For 4K random write, the Crucial P2 reached a peak of 58,355 IOPS at a latency of 2,097.7µs before taking a significant dip in performance after it reached a moderate load.
With 64K sequential performance, the Crucial P2 showed latency below 1 millisecond throughout the test and went on to peak at 22,206 IOPS (or 1.34GB/s) with 716µs, showing stable performance throughout with a slight dip at the very end.
The Crucial P2 continued to show unstable write performance when looking at 64K, with huge spikes in lag from the get-go. It peaked almost 50k IOPS (or just 311MB/s) at 2,865ms before it took its last spike.
Next, we looked at our VDI benchmarks, which are designed to tax the drives even further. Here you can obviously see that all of these drives struggled, though this was expected due to their focus on price point and read performance only. These tests include Boot, Initial Login, and Monday Login. That said, the Boot test showed the most stable results of the three with a peak of 51,084 IOPS at a latency of 673.6µs.
Looking at our VDI Initial Login, the Crucial P2 showed a peak of 13,937 IOPS with a latency of 2,150µs, showing IOPS/lag spikes throughout.

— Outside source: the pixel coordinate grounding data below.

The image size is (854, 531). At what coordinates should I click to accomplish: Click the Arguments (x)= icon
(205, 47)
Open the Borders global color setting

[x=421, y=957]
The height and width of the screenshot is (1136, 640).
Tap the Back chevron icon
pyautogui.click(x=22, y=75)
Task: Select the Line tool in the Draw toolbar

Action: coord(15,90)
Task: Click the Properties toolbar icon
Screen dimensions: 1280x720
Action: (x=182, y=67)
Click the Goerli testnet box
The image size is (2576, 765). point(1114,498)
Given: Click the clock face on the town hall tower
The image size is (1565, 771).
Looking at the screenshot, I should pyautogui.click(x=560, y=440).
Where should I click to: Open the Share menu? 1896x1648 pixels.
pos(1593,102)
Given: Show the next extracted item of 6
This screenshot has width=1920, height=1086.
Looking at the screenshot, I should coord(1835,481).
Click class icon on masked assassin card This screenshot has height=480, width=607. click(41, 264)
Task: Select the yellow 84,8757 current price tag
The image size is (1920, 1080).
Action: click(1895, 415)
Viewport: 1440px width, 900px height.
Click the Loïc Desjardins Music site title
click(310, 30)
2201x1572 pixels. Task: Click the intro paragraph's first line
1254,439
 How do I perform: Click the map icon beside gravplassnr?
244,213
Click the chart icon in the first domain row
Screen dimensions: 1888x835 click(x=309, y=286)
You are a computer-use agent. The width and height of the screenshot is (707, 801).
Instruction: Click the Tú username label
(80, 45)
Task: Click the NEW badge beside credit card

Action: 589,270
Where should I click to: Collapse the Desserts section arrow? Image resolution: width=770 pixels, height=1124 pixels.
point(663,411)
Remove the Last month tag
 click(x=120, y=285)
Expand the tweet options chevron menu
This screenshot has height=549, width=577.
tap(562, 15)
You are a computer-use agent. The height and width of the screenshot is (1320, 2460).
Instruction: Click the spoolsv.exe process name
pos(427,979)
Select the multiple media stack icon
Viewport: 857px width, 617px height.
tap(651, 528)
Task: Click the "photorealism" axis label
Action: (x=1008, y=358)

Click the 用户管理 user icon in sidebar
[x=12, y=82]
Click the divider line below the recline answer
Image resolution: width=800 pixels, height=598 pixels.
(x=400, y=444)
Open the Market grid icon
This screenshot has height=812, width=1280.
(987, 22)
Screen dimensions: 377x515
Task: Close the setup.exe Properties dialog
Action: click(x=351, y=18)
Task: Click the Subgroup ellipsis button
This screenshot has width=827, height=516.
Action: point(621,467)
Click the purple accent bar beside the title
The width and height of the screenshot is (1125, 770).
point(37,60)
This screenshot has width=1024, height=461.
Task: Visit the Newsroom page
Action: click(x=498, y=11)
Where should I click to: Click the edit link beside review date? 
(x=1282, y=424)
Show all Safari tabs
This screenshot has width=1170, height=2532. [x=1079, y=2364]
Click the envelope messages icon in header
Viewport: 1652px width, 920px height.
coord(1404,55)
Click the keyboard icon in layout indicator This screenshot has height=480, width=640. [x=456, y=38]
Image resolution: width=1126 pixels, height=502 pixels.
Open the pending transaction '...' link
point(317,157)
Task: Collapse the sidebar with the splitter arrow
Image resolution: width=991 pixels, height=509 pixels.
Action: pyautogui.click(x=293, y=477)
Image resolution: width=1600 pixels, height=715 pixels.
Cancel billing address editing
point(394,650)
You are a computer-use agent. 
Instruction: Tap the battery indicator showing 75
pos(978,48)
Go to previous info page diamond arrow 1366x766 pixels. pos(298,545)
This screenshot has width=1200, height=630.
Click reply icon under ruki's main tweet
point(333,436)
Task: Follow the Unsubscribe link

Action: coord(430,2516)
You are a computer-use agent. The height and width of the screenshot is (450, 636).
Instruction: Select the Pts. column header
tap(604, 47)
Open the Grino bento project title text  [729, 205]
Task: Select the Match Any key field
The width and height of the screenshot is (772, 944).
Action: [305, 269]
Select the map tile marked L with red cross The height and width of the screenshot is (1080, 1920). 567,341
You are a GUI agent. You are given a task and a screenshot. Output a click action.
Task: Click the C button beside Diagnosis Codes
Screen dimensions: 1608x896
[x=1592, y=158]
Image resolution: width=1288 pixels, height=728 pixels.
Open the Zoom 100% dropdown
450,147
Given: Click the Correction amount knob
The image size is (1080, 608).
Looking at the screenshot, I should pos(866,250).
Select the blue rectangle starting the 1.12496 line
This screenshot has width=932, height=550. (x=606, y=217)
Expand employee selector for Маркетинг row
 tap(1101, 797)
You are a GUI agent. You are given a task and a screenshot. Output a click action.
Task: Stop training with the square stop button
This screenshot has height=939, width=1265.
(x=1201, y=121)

Finally, in our last test, VDI Monday Login showed the most unstable performance by the end of the test, where the Crucial P2 had a peak IOPS at around 16,700 IOPS with just under a millisecond in latency.
Conclusion
The Crucial P2 is an entry-level drive designed for end-users who want to leverage the NVMe technology in a very affordable way, specifically those building a new system or upgrading their old SATA-based one. Compared to the new P5 model (which focuses more on the graphic designer and gamer demo), the P2 is more in line with daily computing needs. Moreover, while its predecessor shipped with QLC, Micron decided to go more on a performance-focused route by equipping the P2 with TLC 3D NAND technology. Currently, it only comes in capacities of 250GB and 500GB.
There were no surprises with its performance results during our tests, showing very weak write activity across the board. Highlights include: 228,048 IOPS in 4K read, 58,355 IOPS in 4K write, 1.34GB/s in 64K read, and 311MB/s in 64K write. In our VDI Clone, we saw 51,084 IOPS in boot, 13,937 IOPS in initial login, and 16,700 IOPS in Monday login.
Though the P2 is one of the more weak-performing TLC-based consumer SSDs we’ve seen, in the end, Crucial achieved exactly what it set out to do: create an ultra-affordable NVMe drive that is priced at the expense of write performance. In any case, you will certainly see an overall improvement in system performance compared to a SATA SSD or an HDD if you install your OS on the Crucial P2 NVMe SSD. If you value cost over everything else or if you’re on a strict budget, the P2 is definitely a viable option as a starter drive.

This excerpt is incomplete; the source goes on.